A British Airways passenger has hit out at the airline after they provided him with just a Nutri-grain bar for breakfast on his long-haul flight. (Kellogg's)
A British Airways passenger has hit out at the airline after they provided him with just a Nutri-grain bar for breakfast on his long-haul flight.
Daniel Hayter from Ledbury had paid $2,200 for his return flights from New York to London when he was offered the breakfast snack.
He tweeted a picture of the bar with the caption: "Disgraceful @British_Airways - for the price I pay for my ticket and this is breakfast. Your penny-pinching CEO should be fired."
"This was the breakfast catering you offered on a $2,200 return flight from NY to London. It’s a disgrace," he wrote.
Disgraceful @British_Airways - for the price I pay for my ticket and this is breakfast. Your penny-pinching CEO should be fired. pic.twitter.com/IeFH2lwrfg— Daniel Hayter (@danieljfhayter) June 24, 2018
BA was quick to apologize and said that they would note his comments, as many previous passenger comments had been used to change the snack bar offering previously.
"We hope you’ll see positive changes very soon," they added.
But Daniel was unimpressed, telling the airline, "There was nothing wrong with the service I’ve been used to for over 30 years.

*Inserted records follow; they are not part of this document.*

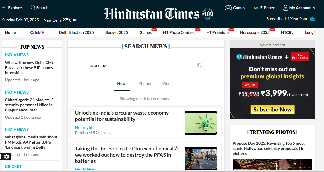
Task: Open the settings gear at left edge
Action: point(7,157)
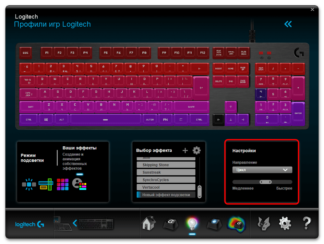The height and width of the screenshot is (244, 324).
Task: Open the help question mark icon
Action: click(306, 223)
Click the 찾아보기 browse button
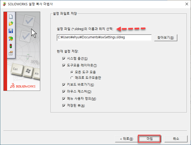Screen dimensions: 191x145 point(166,38)
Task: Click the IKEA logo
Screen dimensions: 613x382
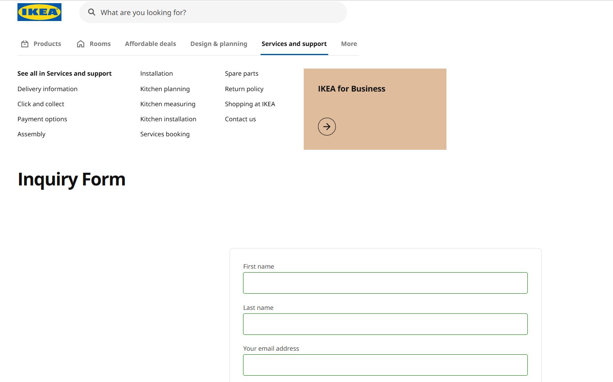Action: pos(39,12)
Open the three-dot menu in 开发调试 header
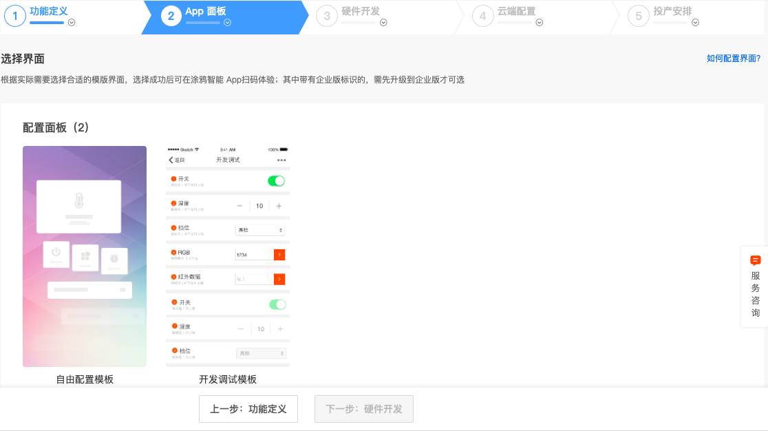Viewport: 768px width, 431px height. (281, 160)
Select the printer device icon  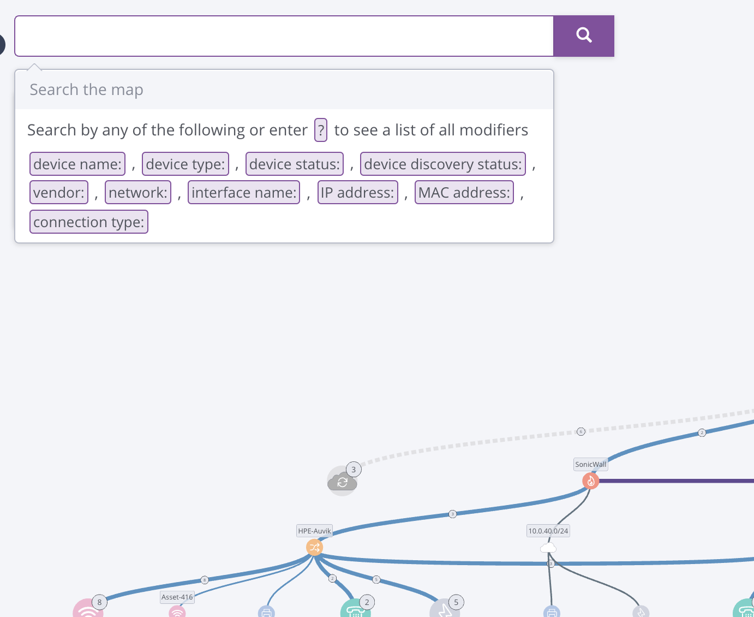coord(266,613)
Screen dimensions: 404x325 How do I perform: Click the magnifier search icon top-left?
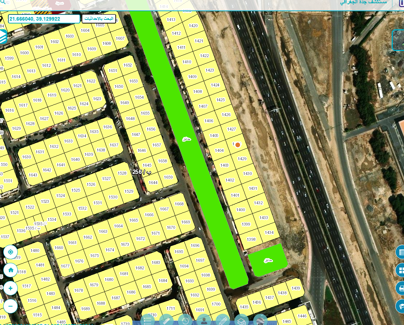tap(3, 2)
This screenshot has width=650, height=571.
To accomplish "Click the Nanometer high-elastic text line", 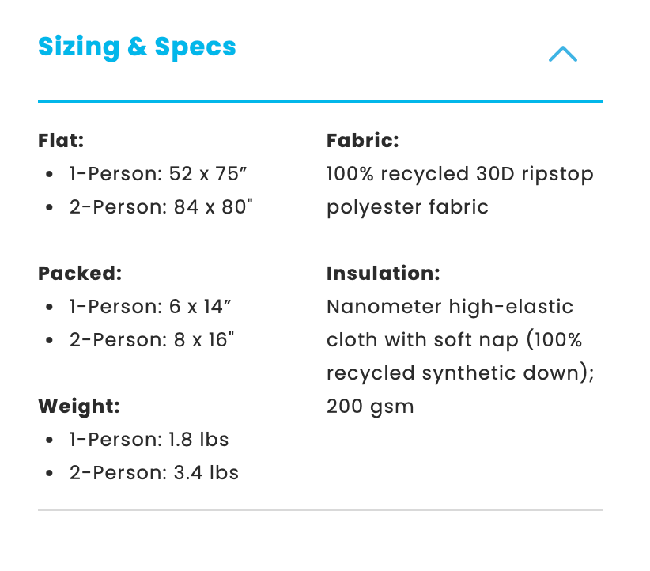I will click(450, 307).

It has gone downhill rapidly.
"Why not just go back to what you used to serve?!"
A British Airways spokesperson has since revealed to Sun Online Travel that Daniel was given a three-course meal earlier in the flight.
They said, "We offer a lighter second meal during our night flights as so many of our customers tell us they would prefer to have the extra time to sleep.
"We hope Mr. Hayter enjoyed his three course hot meal served on fine china and linen served earlier in the six hour flight."
In January, BA said that it was reintroducing the second meal option on several long-haul flights following a backlash at its removal last year.
The changes were part of a multi-million revamp promised by BA boss Alex Cruz before Christmas.
The airline was also slated last year for removing free food and drink from its short-haul flights and selling Marks and Spencer's sandwiches and snacks instead.